## WHAT NEEDS TO BE DONE
Please set down the records exactly, keeping every line.

## TASK INPUT
- - -

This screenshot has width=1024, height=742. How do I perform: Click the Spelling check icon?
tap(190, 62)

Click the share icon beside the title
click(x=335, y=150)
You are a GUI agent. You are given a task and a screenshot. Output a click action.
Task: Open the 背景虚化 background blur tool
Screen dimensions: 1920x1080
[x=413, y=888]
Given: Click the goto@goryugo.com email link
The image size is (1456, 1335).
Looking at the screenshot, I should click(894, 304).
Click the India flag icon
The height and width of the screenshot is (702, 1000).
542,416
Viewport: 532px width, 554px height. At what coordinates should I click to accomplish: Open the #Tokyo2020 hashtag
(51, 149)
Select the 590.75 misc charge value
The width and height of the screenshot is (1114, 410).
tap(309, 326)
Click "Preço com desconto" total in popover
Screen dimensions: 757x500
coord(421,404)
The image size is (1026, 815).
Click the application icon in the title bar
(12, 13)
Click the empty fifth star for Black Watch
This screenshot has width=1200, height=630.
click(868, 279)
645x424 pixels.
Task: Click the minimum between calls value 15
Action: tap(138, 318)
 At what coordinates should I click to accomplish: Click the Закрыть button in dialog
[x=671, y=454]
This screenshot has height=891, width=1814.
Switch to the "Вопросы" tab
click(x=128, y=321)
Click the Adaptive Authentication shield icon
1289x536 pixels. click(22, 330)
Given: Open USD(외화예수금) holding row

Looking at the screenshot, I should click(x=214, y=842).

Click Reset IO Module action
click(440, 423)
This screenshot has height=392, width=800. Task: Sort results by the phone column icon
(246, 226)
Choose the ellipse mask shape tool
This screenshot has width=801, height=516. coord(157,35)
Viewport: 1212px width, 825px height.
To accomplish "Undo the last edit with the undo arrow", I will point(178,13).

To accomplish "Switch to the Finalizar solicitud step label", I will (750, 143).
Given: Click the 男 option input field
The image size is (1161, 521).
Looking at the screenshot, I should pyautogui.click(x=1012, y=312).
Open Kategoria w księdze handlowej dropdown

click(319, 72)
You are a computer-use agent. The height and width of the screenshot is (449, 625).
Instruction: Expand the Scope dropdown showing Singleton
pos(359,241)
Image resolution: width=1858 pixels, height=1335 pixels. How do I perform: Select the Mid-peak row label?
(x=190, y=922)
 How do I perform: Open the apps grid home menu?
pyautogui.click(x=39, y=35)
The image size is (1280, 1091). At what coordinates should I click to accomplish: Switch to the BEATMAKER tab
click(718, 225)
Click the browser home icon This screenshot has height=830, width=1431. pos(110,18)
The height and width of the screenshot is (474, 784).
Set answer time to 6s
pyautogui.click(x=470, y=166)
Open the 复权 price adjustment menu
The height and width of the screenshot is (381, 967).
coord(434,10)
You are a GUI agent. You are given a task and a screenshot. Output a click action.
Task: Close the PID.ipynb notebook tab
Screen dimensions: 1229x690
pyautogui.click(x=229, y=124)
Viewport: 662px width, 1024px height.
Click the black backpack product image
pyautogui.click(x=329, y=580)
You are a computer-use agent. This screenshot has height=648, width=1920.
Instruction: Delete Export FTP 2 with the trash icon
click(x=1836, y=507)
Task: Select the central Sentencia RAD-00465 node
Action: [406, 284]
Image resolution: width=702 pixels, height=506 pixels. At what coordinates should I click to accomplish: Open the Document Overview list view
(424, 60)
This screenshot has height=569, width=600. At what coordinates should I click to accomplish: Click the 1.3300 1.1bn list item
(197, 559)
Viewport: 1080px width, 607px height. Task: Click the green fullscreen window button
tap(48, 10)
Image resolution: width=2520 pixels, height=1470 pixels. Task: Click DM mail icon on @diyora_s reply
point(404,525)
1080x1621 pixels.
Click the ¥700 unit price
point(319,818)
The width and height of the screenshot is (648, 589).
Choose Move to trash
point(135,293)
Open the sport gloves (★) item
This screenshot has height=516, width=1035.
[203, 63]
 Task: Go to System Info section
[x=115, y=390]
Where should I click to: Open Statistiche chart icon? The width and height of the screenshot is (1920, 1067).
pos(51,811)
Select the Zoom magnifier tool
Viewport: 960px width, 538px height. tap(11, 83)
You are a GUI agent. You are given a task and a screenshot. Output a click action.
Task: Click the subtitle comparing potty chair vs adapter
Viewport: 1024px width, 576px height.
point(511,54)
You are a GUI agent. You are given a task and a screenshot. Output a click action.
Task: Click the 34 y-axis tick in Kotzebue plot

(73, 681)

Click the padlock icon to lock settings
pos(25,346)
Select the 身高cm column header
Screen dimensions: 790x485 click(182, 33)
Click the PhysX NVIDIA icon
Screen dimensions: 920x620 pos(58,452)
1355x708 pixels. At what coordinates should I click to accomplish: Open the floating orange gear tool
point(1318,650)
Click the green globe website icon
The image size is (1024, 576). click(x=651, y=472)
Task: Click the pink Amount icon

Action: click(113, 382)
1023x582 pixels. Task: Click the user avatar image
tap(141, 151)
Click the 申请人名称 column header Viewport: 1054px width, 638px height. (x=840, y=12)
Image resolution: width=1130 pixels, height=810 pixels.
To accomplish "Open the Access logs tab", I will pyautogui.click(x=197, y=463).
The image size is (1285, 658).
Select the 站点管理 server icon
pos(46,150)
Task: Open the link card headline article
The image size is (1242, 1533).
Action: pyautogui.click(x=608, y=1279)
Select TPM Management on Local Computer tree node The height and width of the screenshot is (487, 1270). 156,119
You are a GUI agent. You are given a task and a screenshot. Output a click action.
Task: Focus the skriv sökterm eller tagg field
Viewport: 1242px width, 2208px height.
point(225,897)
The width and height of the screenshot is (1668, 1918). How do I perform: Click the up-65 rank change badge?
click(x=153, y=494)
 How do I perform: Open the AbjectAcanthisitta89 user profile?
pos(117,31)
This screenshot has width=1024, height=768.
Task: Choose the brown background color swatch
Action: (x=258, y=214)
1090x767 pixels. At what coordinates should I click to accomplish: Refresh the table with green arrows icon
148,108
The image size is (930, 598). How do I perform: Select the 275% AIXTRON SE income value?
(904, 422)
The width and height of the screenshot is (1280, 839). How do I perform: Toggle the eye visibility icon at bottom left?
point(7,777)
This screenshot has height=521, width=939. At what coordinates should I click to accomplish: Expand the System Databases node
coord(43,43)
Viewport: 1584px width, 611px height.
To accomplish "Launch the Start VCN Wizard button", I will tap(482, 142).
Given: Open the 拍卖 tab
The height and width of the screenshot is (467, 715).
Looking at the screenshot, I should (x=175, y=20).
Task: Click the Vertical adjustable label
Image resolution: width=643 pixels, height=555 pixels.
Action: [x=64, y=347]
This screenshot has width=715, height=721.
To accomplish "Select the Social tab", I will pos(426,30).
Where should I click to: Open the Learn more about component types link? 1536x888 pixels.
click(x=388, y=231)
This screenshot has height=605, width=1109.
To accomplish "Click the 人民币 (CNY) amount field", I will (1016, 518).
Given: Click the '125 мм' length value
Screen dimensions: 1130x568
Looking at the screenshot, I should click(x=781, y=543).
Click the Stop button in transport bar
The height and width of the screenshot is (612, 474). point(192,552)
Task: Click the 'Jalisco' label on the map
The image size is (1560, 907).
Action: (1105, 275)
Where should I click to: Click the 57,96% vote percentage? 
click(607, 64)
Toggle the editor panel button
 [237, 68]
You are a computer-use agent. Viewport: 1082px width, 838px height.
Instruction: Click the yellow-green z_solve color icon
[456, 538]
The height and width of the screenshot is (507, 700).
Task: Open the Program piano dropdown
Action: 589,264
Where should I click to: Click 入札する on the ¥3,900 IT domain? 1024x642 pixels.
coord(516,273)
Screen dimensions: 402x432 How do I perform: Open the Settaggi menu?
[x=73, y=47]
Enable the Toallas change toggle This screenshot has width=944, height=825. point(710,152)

- - -

## EXERCISE RESULT
This screenshot has width=1024, height=742. How do I perform: Click the Spelling check icon?
tap(190, 62)

Click the share icon beside the title
click(x=335, y=150)
You are a GUI agent. You are given a task and a screenshot. Output a click action.
Task: Open the 背景虚化 background blur tool
Screen dimensions: 1920x1080
[x=413, y=888]
Given: Click the goto@goryugo.com email link
The image size is (1456, 1335).
Looking at the screenshot, I should click(894, 304).
Click the India flag icon
The height and width of the screenshot is (702, 1000).
542,416
Viewport: 532px width, 554px height. At what coordinates should I click to accomplish: Open the #Tokyo2020 hashtag
(51, 149)
Select the 590.75 misc charge value
The width and height of the screenshot is (1114, 410).
tap(309, 326)
Click "Preço com desconto" total in popover
Screen dimensions: 757x500
coord(421,404)
The image size is (1026, 815).
Click the application icon in the title bar
(12, 13)
Click the empty fifth star for Black Watch
This screenshot has width=1200, height=630.
click(868, 279)
645x424 pixels.
Task: Click the minimum between calls value 15
Action: tap(138, 318)
 At what coordinates should I click to accomplish: Click the Закрыть button in dialog
[x=671, y=454]
This screenshot has height=891, width=1814.
Switch to the "Вопросы" tab
click(x=128, y=321)
Click the Adaptive Authentication shield icon
1289x536 pixels. click(22, 330)
Given: Open USD(외화예수금) holding row

Looking at the screenshot, I should click(x=214, y=842).

Click Reset IO Module action
click(440, 423)
This screenshot has height=392, width=800. Task: Sort results by the phone column icon
(246, 226)
Choose the ellipse mask shape tool
This screenshot has width=801, height=516. coord(157,35)
Viewport: 1212px width, 825px height.
To accomplish "Undo the last edit with the undo arrow", I will point(178,13).

To accomplish "Switch to the Finalizar solicitud step label", I will (750, 143).
Given: Click the 男 option input field
The image size is (1161, 521).
Looking at the screenshot, I should pyautogui.click(x=1012, y=312).
Open Kategoria w księdze handlowej dropdown

click(319, 72)
You are a computer-use agent. The height and width of the screenshot is (449, 625).
Instruction: Expand the Scope dropdown showing Singleton
pos(359,241)
Image resolution: width=1858 pixels, height=1335 pixels. How do I perform: Select the Mid-peak row label?
(x=190, y=922)
 How do I perform: Open the apps grid home menu?
pyautogui.click(x=39, y=35)
The image size is (1280, 1091). At what coordinates should I click to accomplish: Switch to the BEATMAKER tab
click(718, 225)
Click the browser home icon This screenshot has height=830, width=1431. pos(110,18)
The height and width of the screenshot is (474, 784).
Set answer time to 6s
pyautogui.click(x=470, y=166)
Open the 复权 price adjustment menu
The height and width of the screenshot is (381, 967).
coord(434,10)
You are a GUI agent. You are given a task and a screenshot. Output a click action.
Task: Close the PID.ipynb notebook tab
Screen dimensions: 1229x690
pyautogui.click(x=229, y=124)
Viewport: 662px width, 1024px height.
Click the black backpack product image
pyautogui.click(x=329, y=580)
You are a computer-use agent. This screenshot has height=648, width=1920.
Instruction: Delete Export FTP 2 with the trash icon
click(x=1836, y=507)
Task: Select the central Sentencia RAD-00465 node
Action: [406, 284]
Image resolution: width=702 pixels, height=506 pixels. At what coordinates should I click to accomplish: Open the Document Overview list view
(424, 60)
This screenshot has height=569, width=600. At what coordinates should I click to accomplish: Click the 1.3300 1.1bn list item
(197, 559)
Viewport: 1080px width, 607px height. Task: Click the green fullscreen window button
tap(48, 10)
Image resolution: width=2520 pixels, height=1470 pixels. Task: Click DM mail icon on @diyora_s reply
point(404,525)
1080x1621 pixels.
Click the ¥700 unit price
point(319,818)
The width and height of the screenshot is (648, 589).
Choose Move to trash
point(135,293)
Open the sport gloves (★) item
This screenshot has height=516, width=1035.
[203, 63]
 Task: Go to System Info section
[x=115, y=390]
Where should I click to: Open Statistiche chart icon? The width and height of the screenshot is (1920, 1067).
pos(51,811)
Select the Zoom magnifier tool
Viewport: 960px width, 538px height. tap(11, 83)
You are a GUI agent. You are given a task and a screenshot. Output a click action.
Task: Click the subtitle comparing potty chair vs adapter
Viewport: 1024px width, 576px height.
point(511,54)
You are a GUI agent. You are given a task and a screenshot. Output a click action.
Task: Click the 34 y-axis tick in Kotzebue plot

(73, 681)

Click the padlock icon to lock settings
pos(25,346)
Select the 身高cm column header
Screen dimensions: 790x485 click(182, 33)
Click the PhysX NVIDIA icon
Screen dimensions: 920x620 pos(58,452)
1355x708 pixels. At what coordinates should I click to accomplish: Open the floating orange gear tool
point(1318,650)
Click the green globe website icon
The image size is (1024, 576). click(x=651, y=472)
Task: Click the pink Amount icon

Action: click(113, 382)
1023x582 pixels. Task: Click the user avatar image
tap(141, 151)
Click the 申请人名称 column header Viewport: 1054px width, 638px height. (x=840, y=12)
Image resolution: width=1130 pixels, height=810 pixels.
To accomplish "Open the Access logs tab", I will pyautogui.click(x=197, y=463).
The image size is (1285, 658).
Select the 站点管理 server icon
pos(46,150)
Task: Open the link card headline article
The image size is (1242, 1533).
Action: pyautogui.click(x=608, y=1279)
Select TPM Management on Local Computer tree node The height and width of the screenshot is (487, 1270). 156,119
You are a GUI agent. You are given a task and a screenshot. Output a click action.
Task: Focus the skriv sökterm eller tagg field
Viewport: 1242px width, 2208px height.
point(225,897)
The width and height of the screenshot is (1668, 1918). How do I perform: Click the up-65 rank change badge?
click(x=153, y=494)
 How do I perform: Open the AbjectAcanthisitta89 user profile?
pos(117,31)
This screenshot has width=1024, height=768.
Task: Choose the brown background color swatch
Action: (x=258, y=214)
1090x767 pixels. At what coordinates should I click to accomplish: Refresh the table with green arrows icon
148,108
The image size is (930, 598). How do I perform: Select the 275% AIXTRON SE income value?
(904, 422)
The width and height of the screenshot is (1280, 839). How do I perform: Toggle the eye visibility icon at bottom left?
point(7,777)
This screenshot has height=521, width=939. At what coordinates should I click to accomplish: Expand the System Databases node
coord(43,43)
Viewport: 1584px width, 611px height.
To accomplish "Launch the Start VCN Wizard button", I will tap(482, 142).
Given: Open the 拍卖 tab
The height and width of the screenshot is (467, 715).
Looking at the screenshot, I should (x=175, y=20).
Task: Click the Vertical adjustable label
Image resolution: width=643 pixels, height=555 pixels.
Action: [x=64, y=347]
This screenshot has width=715, height=721.
To accomplish "Select the Social tab", I will pos(426,30).
Where should I click to: Open the Learn more about component types link? 1536x888 pixels.
click(x=388, y=231)
This screenshot has height=605, width=1109.
To accomplish "Click the 人民币 (CNY) amount field", I will (1016, 518).
Given: Click the '125 мм' length value
Screen dimensions: 1130x568
Looking at the screenshot, I should click(x=781, y=543).
Click the Stop button in transport bar
The height and width of the screenshot is (612, 474). point(192,552)
Task: Click the 'Jalisco' label on the map
The image size is (1560, 907).
Action: (1105, 275)
Where should I click to: Click the 57,96% vote percentage? 
click(607, 64)
Toggle the editor panel button
 [237, 68]
You are a computer-use agent. Viewport: 1082px width, 838px height.
Instruction: Click the yellow-green z_solve color icon
[456, 538]
The height and width of the screenshot is (507, 700).
Task: Open the Program piano dropdown
Action: 589,264
Where should I click to: Click 入札する on the ¥3,900 IT domain? 1024x642 pixels.
coord(516,273)
Screen dimensions: 402x432 How do I perform: Open the Settaggi menu?
[x=73, y=47]
Enable the Toallas change toggle This screenshot has width=944, height=825. point(710,152)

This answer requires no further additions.